[[ Supplied records, beginning ]]

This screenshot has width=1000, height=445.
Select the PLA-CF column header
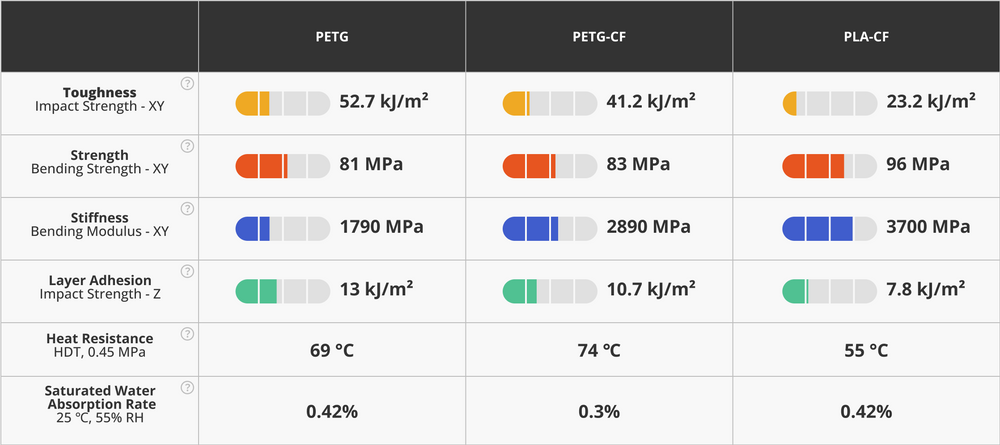[865, 37]
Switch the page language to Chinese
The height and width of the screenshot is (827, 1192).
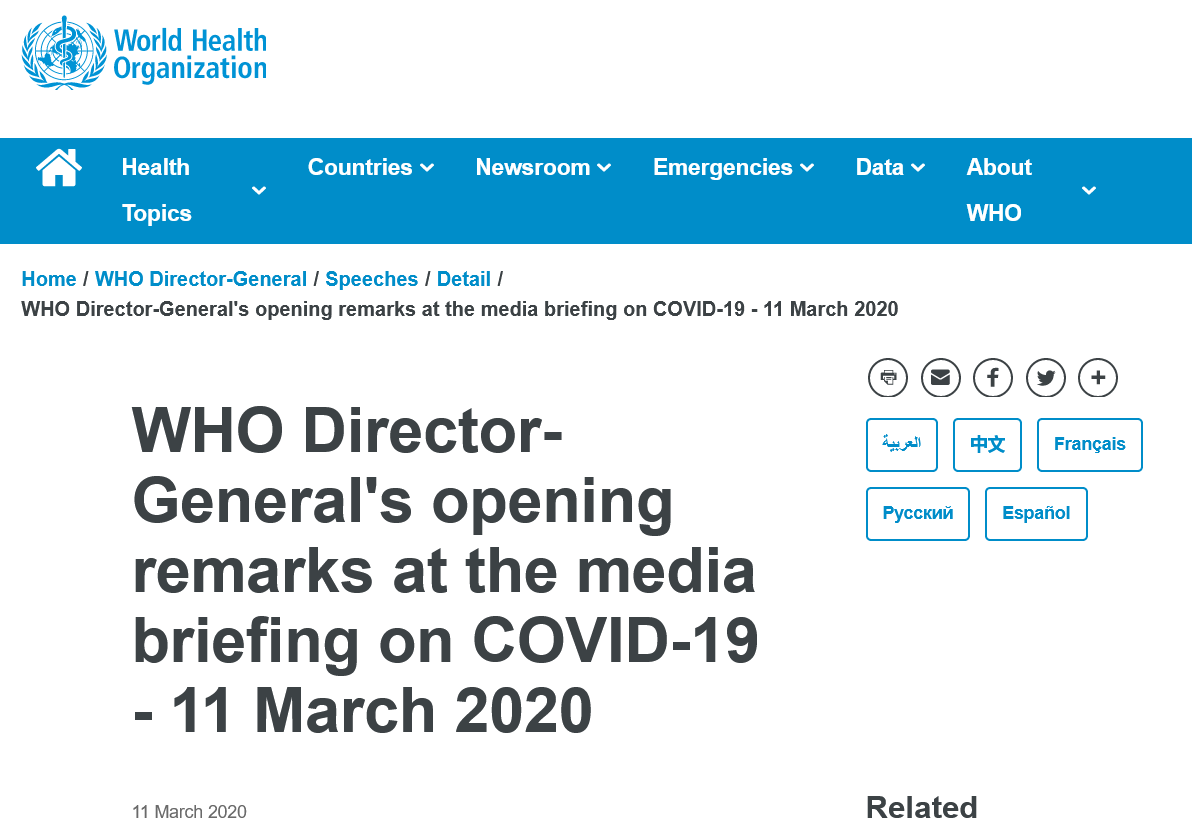pyautogui.click(x=987, y=444)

[[ Supplied records, end ]]

Go through the material above and retype every line exactly, without the images.

Written solution:
This screenshot has width=1000, height=445.
Select the PLA-CF column header
[865, 37]
Switch the page language to Chinese
The height and width of the screenshot is (827, 1192).
pyautogui.click(x=987, y=444)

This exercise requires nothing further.